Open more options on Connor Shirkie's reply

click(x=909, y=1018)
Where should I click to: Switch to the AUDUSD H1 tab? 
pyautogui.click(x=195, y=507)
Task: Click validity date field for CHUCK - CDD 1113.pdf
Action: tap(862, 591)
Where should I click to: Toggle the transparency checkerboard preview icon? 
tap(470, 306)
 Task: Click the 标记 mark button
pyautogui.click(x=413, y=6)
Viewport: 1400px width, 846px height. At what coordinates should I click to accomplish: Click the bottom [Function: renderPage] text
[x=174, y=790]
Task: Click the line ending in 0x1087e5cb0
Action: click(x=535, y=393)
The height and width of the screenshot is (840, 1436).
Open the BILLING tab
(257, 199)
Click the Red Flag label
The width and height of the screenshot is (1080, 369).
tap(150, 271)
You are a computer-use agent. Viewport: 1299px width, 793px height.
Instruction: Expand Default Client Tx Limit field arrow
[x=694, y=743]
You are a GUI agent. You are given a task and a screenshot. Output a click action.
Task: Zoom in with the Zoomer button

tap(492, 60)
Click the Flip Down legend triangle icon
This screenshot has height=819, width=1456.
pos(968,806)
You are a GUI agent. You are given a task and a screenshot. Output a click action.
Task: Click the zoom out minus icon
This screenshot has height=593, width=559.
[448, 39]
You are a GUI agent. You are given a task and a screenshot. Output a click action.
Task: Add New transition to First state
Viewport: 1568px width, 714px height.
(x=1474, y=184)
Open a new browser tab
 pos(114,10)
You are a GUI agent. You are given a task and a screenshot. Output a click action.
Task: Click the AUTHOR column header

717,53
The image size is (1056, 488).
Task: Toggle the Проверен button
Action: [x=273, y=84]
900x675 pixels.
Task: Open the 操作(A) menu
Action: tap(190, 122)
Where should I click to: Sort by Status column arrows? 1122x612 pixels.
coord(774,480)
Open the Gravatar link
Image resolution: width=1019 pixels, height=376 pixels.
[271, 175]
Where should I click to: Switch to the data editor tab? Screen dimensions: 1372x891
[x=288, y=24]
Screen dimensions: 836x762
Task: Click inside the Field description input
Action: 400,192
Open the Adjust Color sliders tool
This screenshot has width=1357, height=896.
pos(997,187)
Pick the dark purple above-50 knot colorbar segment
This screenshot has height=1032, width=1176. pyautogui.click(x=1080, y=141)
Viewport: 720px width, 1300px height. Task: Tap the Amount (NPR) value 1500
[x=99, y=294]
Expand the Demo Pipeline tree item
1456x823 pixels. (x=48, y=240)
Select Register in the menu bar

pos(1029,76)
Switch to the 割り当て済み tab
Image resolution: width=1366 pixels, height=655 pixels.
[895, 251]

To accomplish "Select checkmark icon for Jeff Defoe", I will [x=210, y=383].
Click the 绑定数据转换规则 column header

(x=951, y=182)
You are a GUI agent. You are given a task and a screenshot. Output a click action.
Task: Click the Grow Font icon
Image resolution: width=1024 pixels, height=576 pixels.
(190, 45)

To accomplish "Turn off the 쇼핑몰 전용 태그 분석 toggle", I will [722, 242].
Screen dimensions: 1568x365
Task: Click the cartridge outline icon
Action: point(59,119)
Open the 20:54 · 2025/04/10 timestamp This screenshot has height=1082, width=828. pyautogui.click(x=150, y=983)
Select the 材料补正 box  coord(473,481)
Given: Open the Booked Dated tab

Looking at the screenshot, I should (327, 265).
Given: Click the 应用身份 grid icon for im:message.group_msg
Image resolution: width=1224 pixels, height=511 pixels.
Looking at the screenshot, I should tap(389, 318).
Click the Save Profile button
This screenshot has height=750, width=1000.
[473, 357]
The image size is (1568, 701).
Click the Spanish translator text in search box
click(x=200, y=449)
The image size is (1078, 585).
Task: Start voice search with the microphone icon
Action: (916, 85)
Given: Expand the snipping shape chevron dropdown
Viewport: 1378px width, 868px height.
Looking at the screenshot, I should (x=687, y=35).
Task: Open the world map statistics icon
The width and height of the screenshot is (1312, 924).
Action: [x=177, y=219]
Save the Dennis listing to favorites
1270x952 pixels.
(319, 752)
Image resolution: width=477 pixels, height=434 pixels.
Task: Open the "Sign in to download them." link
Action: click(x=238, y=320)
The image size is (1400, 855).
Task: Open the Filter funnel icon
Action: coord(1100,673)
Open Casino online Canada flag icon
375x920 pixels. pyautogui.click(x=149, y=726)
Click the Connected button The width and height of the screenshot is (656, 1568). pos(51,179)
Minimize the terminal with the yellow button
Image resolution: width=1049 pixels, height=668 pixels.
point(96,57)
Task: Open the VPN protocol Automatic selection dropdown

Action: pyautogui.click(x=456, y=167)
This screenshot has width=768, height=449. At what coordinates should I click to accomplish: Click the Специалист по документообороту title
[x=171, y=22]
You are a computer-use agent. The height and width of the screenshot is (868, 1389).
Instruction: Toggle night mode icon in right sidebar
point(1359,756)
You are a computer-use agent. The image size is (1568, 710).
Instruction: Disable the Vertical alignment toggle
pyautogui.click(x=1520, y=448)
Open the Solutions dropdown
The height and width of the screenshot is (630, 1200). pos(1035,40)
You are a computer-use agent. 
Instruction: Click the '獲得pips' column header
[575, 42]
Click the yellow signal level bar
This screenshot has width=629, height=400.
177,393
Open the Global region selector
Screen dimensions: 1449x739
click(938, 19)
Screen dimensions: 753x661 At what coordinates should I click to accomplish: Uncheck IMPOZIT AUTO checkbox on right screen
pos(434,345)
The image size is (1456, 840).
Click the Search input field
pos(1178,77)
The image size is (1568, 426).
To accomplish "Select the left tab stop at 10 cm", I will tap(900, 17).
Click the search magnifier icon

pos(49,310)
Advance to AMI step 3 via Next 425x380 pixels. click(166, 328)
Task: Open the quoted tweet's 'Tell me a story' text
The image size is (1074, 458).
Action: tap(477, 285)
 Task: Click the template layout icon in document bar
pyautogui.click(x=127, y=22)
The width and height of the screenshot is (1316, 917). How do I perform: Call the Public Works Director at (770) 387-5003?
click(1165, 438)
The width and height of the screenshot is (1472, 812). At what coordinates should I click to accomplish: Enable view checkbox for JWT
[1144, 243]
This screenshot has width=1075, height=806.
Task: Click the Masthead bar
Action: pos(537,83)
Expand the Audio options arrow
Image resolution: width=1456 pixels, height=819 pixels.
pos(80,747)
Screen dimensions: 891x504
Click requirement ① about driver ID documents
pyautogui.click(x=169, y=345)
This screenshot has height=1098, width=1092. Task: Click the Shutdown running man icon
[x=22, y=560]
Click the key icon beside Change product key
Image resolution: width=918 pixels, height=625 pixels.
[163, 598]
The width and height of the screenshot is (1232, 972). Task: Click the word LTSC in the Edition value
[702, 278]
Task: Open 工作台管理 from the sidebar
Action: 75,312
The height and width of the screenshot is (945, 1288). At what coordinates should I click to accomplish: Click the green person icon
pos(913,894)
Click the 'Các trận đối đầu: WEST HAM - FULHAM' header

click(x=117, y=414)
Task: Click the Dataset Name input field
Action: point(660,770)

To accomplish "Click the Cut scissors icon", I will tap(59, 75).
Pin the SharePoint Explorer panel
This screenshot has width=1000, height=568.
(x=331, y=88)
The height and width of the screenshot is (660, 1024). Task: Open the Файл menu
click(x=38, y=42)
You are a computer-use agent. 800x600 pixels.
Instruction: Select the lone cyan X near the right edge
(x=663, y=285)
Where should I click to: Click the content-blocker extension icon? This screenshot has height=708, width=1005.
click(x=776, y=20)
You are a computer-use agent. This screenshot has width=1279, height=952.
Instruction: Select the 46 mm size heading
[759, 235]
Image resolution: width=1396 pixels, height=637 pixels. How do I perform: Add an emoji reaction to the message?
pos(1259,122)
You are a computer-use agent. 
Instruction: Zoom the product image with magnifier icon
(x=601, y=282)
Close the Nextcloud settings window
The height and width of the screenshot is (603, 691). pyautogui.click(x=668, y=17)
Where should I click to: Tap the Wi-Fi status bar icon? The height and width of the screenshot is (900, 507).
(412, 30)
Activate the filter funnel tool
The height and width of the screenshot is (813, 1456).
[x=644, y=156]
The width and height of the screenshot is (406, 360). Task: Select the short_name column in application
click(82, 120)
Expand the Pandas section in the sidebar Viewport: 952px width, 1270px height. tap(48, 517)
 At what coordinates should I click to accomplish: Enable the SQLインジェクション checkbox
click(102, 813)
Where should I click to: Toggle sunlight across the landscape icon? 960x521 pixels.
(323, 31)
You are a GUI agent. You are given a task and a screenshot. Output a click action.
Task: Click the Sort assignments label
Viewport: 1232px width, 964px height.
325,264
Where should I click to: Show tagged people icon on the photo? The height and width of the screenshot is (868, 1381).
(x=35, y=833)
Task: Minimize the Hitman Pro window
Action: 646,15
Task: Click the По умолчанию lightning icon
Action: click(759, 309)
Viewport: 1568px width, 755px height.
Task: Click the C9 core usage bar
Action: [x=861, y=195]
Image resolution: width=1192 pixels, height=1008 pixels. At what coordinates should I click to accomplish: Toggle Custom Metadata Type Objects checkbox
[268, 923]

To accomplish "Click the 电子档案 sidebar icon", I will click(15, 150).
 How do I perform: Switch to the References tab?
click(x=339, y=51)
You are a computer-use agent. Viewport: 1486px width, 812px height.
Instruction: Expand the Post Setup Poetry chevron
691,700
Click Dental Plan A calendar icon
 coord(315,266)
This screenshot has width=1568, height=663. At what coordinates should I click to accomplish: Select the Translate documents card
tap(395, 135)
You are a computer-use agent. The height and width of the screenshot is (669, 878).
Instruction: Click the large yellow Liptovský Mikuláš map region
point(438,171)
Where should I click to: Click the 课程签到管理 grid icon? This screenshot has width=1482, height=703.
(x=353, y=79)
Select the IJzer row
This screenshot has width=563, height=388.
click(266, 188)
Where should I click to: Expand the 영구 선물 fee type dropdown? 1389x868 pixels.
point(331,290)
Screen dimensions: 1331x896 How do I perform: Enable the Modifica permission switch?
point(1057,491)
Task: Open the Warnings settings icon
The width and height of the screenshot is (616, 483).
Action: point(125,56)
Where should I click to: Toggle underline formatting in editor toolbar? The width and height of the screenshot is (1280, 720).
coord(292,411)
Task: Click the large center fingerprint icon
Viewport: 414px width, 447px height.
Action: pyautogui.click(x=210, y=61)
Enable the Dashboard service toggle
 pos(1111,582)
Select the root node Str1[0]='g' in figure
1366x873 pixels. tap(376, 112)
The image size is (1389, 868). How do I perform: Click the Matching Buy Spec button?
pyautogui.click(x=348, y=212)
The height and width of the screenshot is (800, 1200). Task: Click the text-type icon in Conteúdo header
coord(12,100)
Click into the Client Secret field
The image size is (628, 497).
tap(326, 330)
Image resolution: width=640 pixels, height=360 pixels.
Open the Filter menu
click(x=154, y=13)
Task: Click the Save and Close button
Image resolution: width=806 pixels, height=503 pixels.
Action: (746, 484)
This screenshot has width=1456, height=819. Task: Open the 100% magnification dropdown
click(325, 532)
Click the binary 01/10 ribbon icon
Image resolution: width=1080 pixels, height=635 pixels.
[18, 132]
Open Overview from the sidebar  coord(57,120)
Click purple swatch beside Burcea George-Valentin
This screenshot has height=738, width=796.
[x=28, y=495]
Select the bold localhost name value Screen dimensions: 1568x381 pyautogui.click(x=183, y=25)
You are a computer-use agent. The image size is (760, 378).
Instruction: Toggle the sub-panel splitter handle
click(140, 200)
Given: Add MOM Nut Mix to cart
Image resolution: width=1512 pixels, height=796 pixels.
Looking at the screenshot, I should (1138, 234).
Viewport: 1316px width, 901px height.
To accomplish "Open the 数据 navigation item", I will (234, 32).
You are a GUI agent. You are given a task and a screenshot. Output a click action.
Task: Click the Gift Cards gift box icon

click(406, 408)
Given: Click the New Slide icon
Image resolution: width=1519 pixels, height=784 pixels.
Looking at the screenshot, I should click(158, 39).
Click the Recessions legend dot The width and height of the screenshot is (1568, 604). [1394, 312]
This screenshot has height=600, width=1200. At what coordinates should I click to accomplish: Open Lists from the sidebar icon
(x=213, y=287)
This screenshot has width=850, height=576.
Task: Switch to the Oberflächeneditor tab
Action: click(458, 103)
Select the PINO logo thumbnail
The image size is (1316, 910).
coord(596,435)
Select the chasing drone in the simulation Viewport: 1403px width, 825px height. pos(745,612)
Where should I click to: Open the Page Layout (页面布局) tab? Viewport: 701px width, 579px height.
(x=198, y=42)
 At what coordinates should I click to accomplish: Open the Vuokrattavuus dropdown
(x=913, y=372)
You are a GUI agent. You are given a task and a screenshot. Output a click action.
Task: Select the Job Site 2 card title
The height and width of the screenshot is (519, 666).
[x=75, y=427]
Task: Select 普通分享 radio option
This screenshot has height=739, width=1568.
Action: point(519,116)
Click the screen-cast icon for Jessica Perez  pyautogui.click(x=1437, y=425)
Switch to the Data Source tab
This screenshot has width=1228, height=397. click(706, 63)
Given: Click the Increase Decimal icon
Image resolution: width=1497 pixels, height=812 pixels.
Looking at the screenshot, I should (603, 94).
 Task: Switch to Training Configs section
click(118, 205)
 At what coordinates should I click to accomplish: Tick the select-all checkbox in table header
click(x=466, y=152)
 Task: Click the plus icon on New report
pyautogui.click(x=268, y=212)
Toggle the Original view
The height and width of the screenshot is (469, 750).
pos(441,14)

※

Goal
Copy the data verbatim, beginning at the line that contains "Switch to the Data Source tab" and continuing through the end of the data.

Result
Switch to the Data Source tab
This screenshot has width=1228, height=397. click(706, 63)
Given: Click the Increase Decimal icon
Image resolution: width=1497 pixels, height=812 pixels.
Looking at the screenshot, I should (603, 94).
 Task: Switch to Training Configs section
click(118, 205)
 At what coordinates should I click to accomplish: Tick the select-all checkbox in table header
click(x=466, y=152)
 Task: Click the plus icon on New report
pyautogui.click(x=268, y=212)
Toggle the Original view
The height and width of the screenshot is (469, 750).
pos(441,14)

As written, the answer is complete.